Poster Presentation Australasian Extracellular Vesicles Conference 2020

Lipidomics profiles of plasma microvesicles differ in experimental cerebral malaria, compared to malaria without neurological complications (#51)

Amani Batarseh 1 , Elham Hosseini Beheshti 2 , Fatemeh Vafaee 3 , Alex Chen 4 , Amy Cohen 2 , Annette Juillard 2 , Nicholas Henri Hunt 5 , Michael Mariani 6 , Todd Mitchell 7 , Georges Emile Raymond Grau 2
  1. BCAL Diagnostics, Eveleigh, NSW, Australia
  2. Vascular Immunology Unit, Discipline of Pathology, Sydney Medical School, University of Sydney, Sydney, NSW, Australia, School of Medicine, University of Sydney, Sydney, NSW, Australia
  3. School of Biotechnology and Biomolecular Sciences, University of New South Wales, Sydney, NSW, Australia
  4. LC-MS Engineer, Thermo Fisher Scientific, Scoresby, NSW, Australia
  5. Molecular Immunopathology Unit, Bosch Institute, University of Sydney, Sydney, NSW, Australia, Sydeny, NSW, Australia
  6. Thermo Fisher Scientific, North Ryde, NSW, Australia, North Ryde, NSW, Australia
  7. School of Medicine, Faculty of Science Medicine and Health, University of Wollongong, Wollongong, NSW, Australia

Cerebral malaria (CM), a fatal complication of Plasmodium infection affecting children in sub-Saharan Africa and adults in South-East Asia, results from incompletely understood pathogenetic mechanisms, which include sequestration of infected erythrocytes, cytokine overproduction, accumulation of inflammatory cells, and excessive release of microvesicles (MV). Plasma MV levels are elevated in CM patients and in the experimental mouse model. Here, MV lipidomics profile was studied in relation to the development of cerebral complications.

Plasma MV were enriched using differential centrifugation. Lipids were extracted according to Matyash et al. 2008, loaded on a C30 Acclaim column using a Vanquish liquid chromatography (LC) system and analysed using a Fusion mass spectrometer (MS). LipidSearch software was used for lipid species annotation and quantification.

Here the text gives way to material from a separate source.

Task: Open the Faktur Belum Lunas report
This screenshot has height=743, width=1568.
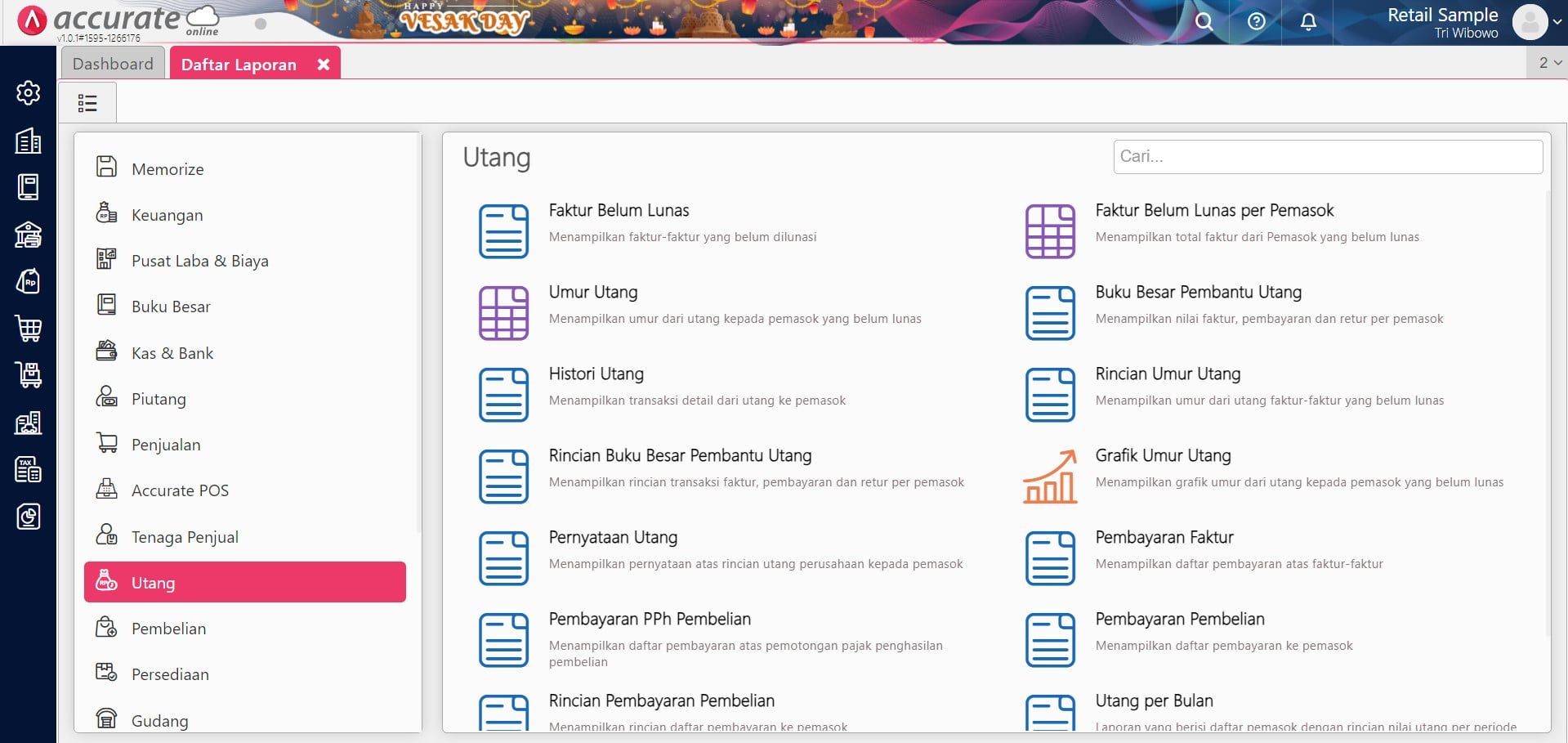Action: point(619,211)

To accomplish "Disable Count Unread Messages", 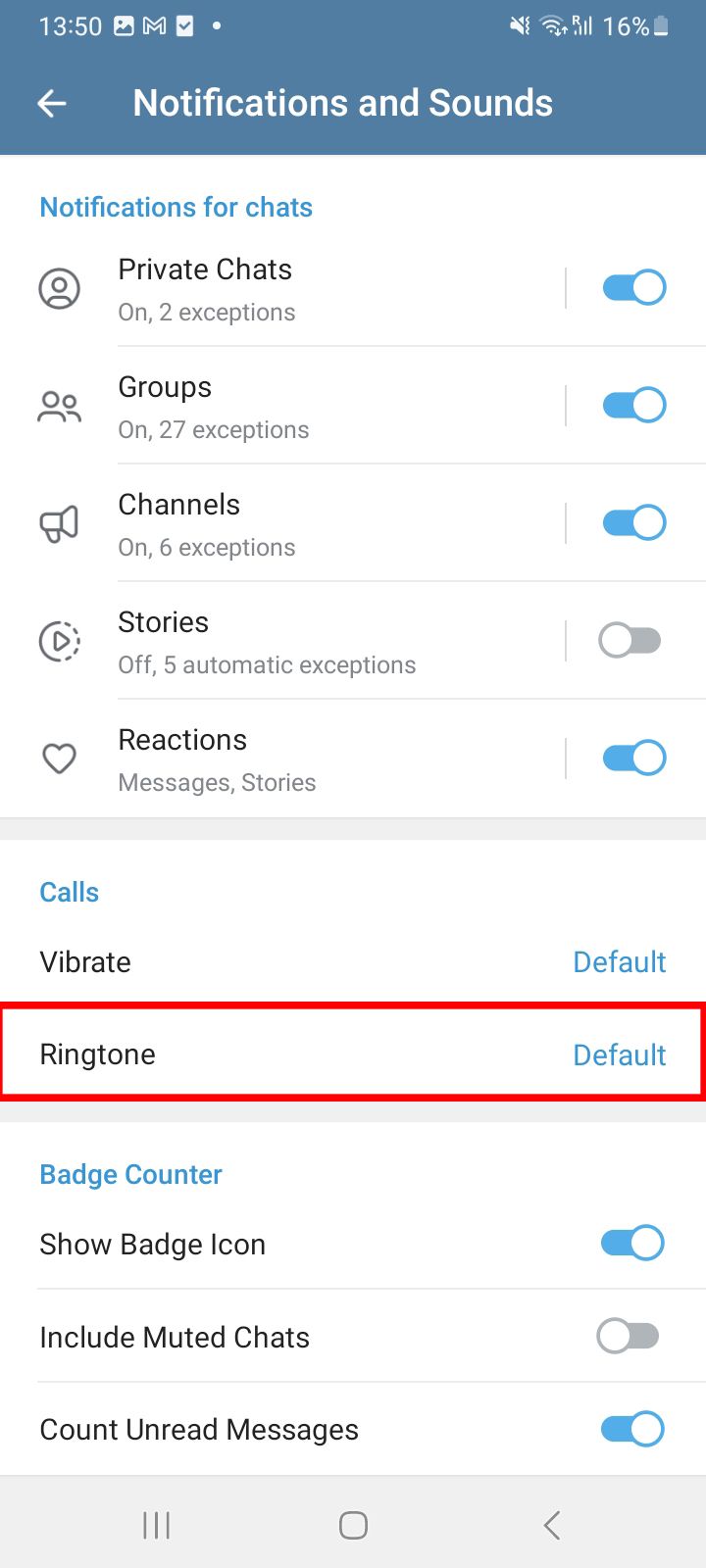I will (x=631, y=1428).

We compared lipid profiles in circulating MV purified from CBA mice with P. berghei ANKA (PbA), which causes CM, to those from P. yoelii (Py), which does not. Plasma MV produced at the time of CM dramatically differed from those from non-CM mice, in spite of identical levels of parasitaemia: using high-resolution LCMS, we identified over 300 lipid species within 12 lipid classes. Total phosphatidylethanolamine (PE) levels were significantly higher in MV from PbA mice compared to those from uninfected control and Py. Using fragmentation MS, we identified that this PE increase is due at least in part to PE (16:0_22:6), PE (18:0_22:6) and PE (18:1_22:6) species identified in PbA vs Py and uninfected control. A possible role for DHA 22:6 containing lipids requires additional investigation. Conversely total Lysophosphatidylethanolamine (LPE) were significantly lower in PbA compared to uninfected mice, while they were unchanged in Py MV. Total phosphatidylserine (PS), Diglycerides (DG) and Hex1Cer total lipids were significantly higher in both PbA and Py compared to uninfected control.

These results suggest, for the time, that experimental CM is characterised by specific changes in lipid composition of circulating MV, pointing towards PE subsets, LPC, LPE, Hex1Cer and DG as potential important players in CM pathogenesis.